21 May 2021 --- According to the latest data from the Innova Beauty and Personal Care Survey 2020, in the eyes of the consumer, there appears to be a connection between product positioning and how safe a product is considered for the skin. We explore what these consumer responses reveal about the power of premium beauty products and the urgency for accurate scientific communication to prevail.
As part of the Innova Beauty and Personal Care 2020 Survey, an average of 1,000 consumers in 11 different countries, including China, the US, Brazil, the UK, Germany and South Korea were asked what type of products are associated with the attribute of being safe for the skin.
Globally, on average, around half of consumers reported that premium products were safe for the skin, while a similar proportion believed the same could be said for masstige products, before slumping to a third for mass products. This suggests there is a perception that how far beauty and personal care (BPC) shoppers have to delve into their pockets relates to the safety of said BPC products. Therefore, it can be inferred that consumers seeking safety and/scientific credibility may head to the prestige brands and premium products.
Spend for science and safety?
Click to EnlargeOne third of consumers would spend more on products backed by scientific claims, the Innova Beauty and Personal Care 2020 Survey reveals.However, not all skin care shoppers may feel this way. The largest proportion of consumers ticked the neutral box when asked if they are prepared to spend more on skin care products that are backed by scientific claims. That said, the next biggest group of consumers in agreement came from a third of shoppers who said they were prepared to spend more. Only a small percentage of respondents said they strongly disagreed with spending more on products backed by science.

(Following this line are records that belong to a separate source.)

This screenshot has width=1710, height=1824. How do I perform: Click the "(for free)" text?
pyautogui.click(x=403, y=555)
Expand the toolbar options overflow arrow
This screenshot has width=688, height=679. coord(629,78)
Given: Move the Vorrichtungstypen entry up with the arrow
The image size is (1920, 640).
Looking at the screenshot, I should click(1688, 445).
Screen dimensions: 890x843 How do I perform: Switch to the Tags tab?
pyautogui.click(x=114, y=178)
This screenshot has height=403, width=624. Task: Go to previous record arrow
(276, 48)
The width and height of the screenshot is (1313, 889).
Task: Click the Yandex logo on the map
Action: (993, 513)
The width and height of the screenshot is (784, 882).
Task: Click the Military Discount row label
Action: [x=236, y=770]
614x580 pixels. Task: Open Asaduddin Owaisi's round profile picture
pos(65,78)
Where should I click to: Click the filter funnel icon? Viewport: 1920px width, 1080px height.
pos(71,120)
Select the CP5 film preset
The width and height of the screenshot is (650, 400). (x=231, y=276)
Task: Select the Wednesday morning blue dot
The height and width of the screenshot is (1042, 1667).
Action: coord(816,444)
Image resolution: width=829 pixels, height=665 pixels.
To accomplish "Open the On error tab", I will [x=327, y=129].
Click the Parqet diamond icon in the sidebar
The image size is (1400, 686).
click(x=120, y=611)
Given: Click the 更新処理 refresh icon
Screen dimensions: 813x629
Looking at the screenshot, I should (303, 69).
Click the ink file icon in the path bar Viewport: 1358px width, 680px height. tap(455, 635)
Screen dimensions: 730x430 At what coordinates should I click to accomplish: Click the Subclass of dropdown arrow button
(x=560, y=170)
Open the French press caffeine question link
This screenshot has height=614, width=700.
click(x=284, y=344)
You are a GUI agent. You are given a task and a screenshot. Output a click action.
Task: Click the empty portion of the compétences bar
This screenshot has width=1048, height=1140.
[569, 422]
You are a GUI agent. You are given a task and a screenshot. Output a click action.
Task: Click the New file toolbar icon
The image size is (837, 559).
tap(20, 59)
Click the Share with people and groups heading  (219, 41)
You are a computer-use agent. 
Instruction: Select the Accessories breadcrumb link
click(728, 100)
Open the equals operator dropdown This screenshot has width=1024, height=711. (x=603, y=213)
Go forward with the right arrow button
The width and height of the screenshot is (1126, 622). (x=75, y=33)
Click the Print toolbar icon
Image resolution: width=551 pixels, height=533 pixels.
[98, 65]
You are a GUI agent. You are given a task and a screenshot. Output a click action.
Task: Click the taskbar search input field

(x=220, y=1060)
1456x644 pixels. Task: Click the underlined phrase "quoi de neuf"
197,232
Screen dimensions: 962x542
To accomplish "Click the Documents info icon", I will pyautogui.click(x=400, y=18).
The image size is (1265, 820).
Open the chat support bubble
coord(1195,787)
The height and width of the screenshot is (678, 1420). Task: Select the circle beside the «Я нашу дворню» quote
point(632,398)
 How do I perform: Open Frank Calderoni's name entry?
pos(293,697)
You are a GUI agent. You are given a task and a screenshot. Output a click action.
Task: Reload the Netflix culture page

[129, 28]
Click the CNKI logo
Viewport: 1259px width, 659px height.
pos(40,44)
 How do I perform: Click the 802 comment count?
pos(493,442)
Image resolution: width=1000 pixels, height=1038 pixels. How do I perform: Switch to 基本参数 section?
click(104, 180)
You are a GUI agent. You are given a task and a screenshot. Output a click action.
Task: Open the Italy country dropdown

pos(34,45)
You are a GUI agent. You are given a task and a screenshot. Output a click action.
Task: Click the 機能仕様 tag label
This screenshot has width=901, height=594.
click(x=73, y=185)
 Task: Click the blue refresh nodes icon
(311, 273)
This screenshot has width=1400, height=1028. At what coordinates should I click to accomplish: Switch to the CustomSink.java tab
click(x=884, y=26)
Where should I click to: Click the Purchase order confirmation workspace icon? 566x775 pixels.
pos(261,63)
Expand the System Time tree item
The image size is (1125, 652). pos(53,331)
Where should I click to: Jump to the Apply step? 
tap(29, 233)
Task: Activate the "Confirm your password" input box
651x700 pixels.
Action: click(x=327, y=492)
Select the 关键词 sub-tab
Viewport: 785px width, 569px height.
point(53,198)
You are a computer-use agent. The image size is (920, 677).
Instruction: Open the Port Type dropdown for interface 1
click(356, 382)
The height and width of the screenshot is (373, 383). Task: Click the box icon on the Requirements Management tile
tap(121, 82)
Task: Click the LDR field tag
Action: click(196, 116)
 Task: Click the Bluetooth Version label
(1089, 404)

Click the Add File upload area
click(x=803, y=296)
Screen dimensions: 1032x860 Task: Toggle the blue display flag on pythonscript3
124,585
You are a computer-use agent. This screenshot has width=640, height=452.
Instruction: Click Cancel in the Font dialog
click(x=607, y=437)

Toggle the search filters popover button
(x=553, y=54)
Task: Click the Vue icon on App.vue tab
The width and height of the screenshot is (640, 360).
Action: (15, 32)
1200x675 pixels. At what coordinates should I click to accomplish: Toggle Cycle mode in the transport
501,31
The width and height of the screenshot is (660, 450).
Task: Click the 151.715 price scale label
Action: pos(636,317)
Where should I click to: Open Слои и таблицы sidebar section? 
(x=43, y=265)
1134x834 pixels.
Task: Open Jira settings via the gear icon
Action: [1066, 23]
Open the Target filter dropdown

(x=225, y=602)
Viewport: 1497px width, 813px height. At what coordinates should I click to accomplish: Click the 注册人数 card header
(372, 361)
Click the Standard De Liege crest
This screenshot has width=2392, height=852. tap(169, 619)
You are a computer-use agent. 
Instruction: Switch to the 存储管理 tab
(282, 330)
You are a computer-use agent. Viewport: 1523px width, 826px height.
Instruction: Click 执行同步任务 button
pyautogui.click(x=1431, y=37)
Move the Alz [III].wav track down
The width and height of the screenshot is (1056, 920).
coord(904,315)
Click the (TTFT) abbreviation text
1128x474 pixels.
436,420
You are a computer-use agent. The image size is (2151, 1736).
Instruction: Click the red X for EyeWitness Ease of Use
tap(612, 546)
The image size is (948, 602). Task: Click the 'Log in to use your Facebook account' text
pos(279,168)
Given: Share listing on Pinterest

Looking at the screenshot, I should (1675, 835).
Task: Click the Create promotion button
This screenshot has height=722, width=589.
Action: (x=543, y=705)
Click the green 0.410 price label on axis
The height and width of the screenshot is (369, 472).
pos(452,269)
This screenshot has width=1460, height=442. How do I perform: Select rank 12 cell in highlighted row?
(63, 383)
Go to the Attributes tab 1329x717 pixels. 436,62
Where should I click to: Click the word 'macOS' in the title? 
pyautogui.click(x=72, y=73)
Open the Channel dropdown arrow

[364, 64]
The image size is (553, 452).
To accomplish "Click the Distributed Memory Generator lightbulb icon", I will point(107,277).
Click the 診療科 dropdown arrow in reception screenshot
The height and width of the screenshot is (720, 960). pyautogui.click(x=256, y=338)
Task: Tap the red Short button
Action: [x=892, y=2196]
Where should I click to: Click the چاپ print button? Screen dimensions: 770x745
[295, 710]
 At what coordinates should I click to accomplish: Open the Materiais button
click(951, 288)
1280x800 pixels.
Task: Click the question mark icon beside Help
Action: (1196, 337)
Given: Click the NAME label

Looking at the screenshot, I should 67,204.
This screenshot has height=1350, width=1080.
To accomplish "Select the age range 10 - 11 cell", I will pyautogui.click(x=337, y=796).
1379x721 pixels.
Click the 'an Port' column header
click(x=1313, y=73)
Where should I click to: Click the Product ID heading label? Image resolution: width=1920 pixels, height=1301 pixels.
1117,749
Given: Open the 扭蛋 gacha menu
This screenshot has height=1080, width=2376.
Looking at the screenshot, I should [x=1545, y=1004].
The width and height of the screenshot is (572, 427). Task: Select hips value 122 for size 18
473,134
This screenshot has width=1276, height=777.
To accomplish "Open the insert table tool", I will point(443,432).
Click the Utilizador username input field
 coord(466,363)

These statistics raise several important questions and reveal glaring concerns within our BPC industry. Do consumers feel they are expected to pay more for product safety? Is there a perception that safety from our BPC products is a privilege? Should consumers have to pay more for premium products in order to feel safe? And do they? It’s a slippery slope if this is the case. And one that the BPC industry as a whole needs to address.
When asked how strongly BPC consumers agreed with the statement: “Scientific claims on personal care packaging are meaningless”, the largest collective consumer response came from 40% of global respondents who answered ‘neutral.’
Interestingly, nearly a quarter of those surveyed said they disagreed and a similar number agreed that scientific claims have no meaning. Further, a much smaller number of consumers strongly agreed with the statement and a similar number of respondents strongly disagreeing In an almost identical split in consumer response to the relationship between the meaning of science in BPC, only one thing is clear: it is not clear.
Quality of claims
Click to EnlargeScience transparency is vital for gaining consumer confidence.When it comes to buying facial skin care products, the Innova Beauty and Personal Care Survey 2020 also set out to explore quality claims, which it details as those that communicate the safety and sensitivity of a BPC product and whether it has been dermatologically-tested. Here, far more consumers highlighted the importance of quality claims present on product packaging when buying facial skin care products. Globally, more than one third of consumers stated these were very important and nearly a quarter said these were extremely important.
Keen to find out whether this consumer perception of quality is reflected in the wider beauty space, Innova delved into the relationship between quality claims and makeup items as part of its industry survey. Consumers were once again asked how important quality claims, such as safety, sensitivity and dermatologically-tested were when purchasing makeup. In total, similarly, one third said these quality claims were very important and 21% said they were extremely important.
Furthermore, most consumers revealed once again their neutral responses to how they felt in response to the statement: “I do not pay attention to claims made by skin care brands”. In a similar vein to how consumers perceive scientific claims on personal care packaging as meaningless, nearly a quarter of global consumers said they agreed that they don’t pay attention to claims, while slightly fewer said they disagreed. Around one in ten of global consumers strongly agreed and a similar number strongly disagreed. Consumer responses vary considerably. Brands can clear up any confusion and uncertainty that is present by providing clarity on claims and how these demonstrate credibility through communicating science and trust.
Perhaps claims in their widest senses are simply too generic. Perhaps greenwashing has watered down the reputation of claims and consumers no longer know what to believe. That may well be the case as further insights from the industry survey reveals that 40% of global consumers agree that it is important to them that skin care products are dermatologically tested.
Rather than taking a neutral stance, which only a quarter of consumers did in response to this question, the majority of consumers affirmed the importance of dermatologically-tested skin care items. Not only did 40% agree with this statement, but a further a quarter of respondents strongly agreed with it. Dermatologically tested, a specific claim, is widely recognized as meaning dermatologists have analyzed how the skin reacts to the products and their ingredients.
For brands looking to attract consumers with credible scientifically-backed science, transparency is vital and specificity may well be the key to generating trust and confidence in the products consumers choose—regardless of whether they are premium, masstige or mass.